O filme ganhou as páginas dos jornais, blogs e redes sociais no Brasil inteiro. Abriu a mostra competitiva de longas em Gramado, e a projeção foi enorme. Não param de chegar mensagens e convites para o filme. A psicologia vibrou. As mulheres se identificaram. É uma grande alegria. Esse era o objetivo: gerar um debate em torno de um assunto tão urgente e necessário.

E fomos também premiados pela participação da atriz Elisa Lucinda. Um prêmio diferente, menção honrosa, mas que foi muito bem-vindo. Quem convidou Elisa para o filme foi Patrick de Jongh, produtor. Ele já a conhecia de outros trabalhos. Eu amei a ideia, pois tinha visto Elisa numa peça genial, Pare de falar mal da rotina, que está em cartaz há décadas, de tão boa que é. Elisa é uma entidade e trouxe sua marca para nosso filme.

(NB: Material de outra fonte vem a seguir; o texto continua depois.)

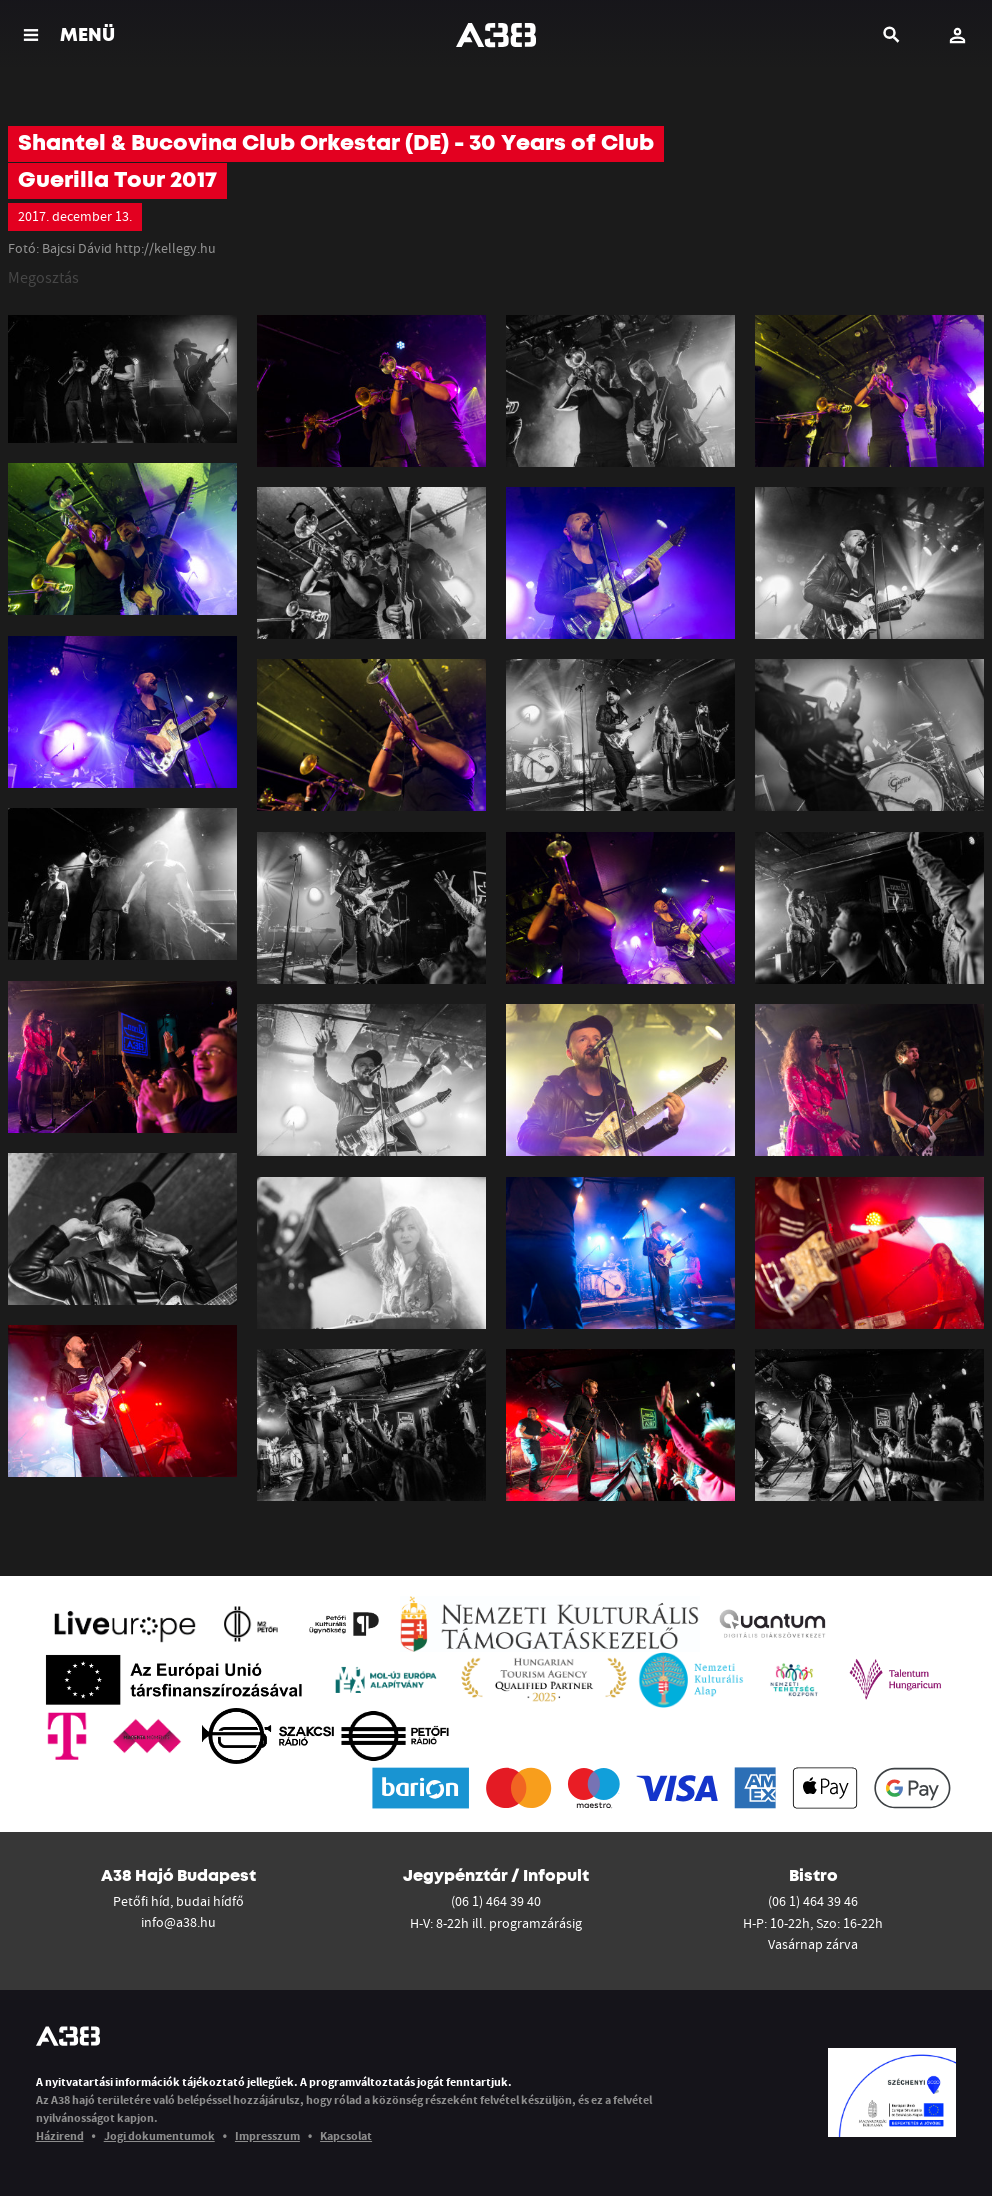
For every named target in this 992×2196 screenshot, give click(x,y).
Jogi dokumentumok (159, 2135)
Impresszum (267, 2135)
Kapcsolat (346, 2135)
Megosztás (43, 277)
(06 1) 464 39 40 (496, 1901)
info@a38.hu (178, 1922)
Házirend (60, 2135)
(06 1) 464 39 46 (813, 1901)
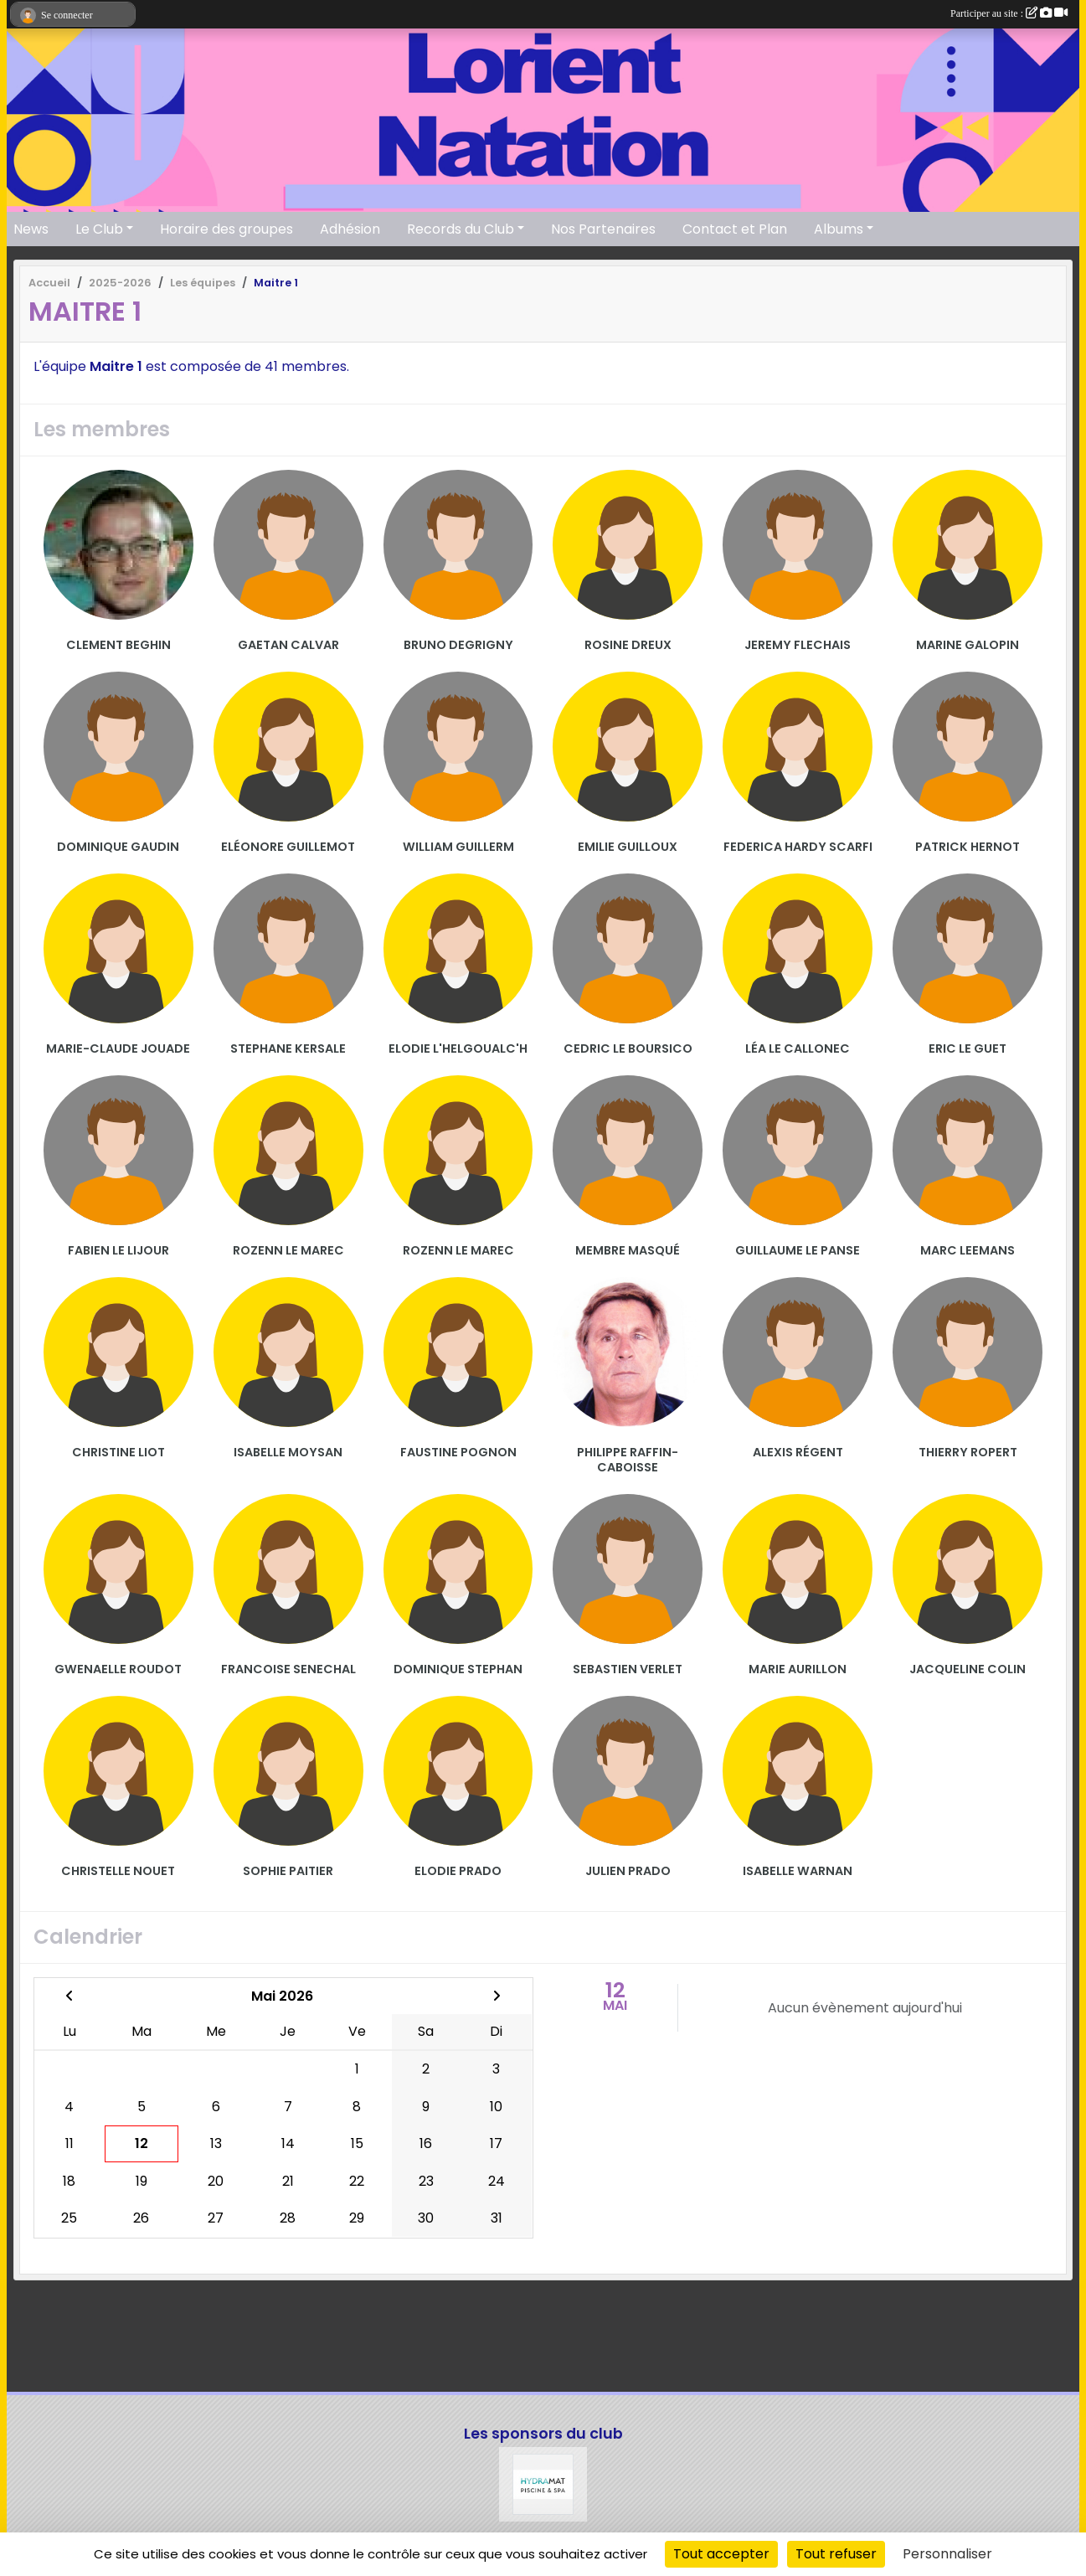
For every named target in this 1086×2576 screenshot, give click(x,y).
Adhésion (350, 229)
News (31, 229)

As outras grandes atrizes que estão no filme também brilharam.

Essa força feminina estava presente na mostra competitiva de longas em Gramado também em outros filmes de outras duas diretoras, Joana Mariani e Angela Zoé. Que o audiovisual nacional continue incluindo as mulheres nos festivais, nos editais, e nas produções para tevê e plataformas de streaming. As mulheres brasileiras têm sustentado, senão a maioria, pelo menos metade dos lares do país. Precisamos de mais histórias feitas por mulheres para mulheres.”

A parceria publicada hoje é diferente das outras, que foram escritas a quatro mãos. A diretora de cinema e psicóloga Cibele Amaral escreveu sozinha o testemunho.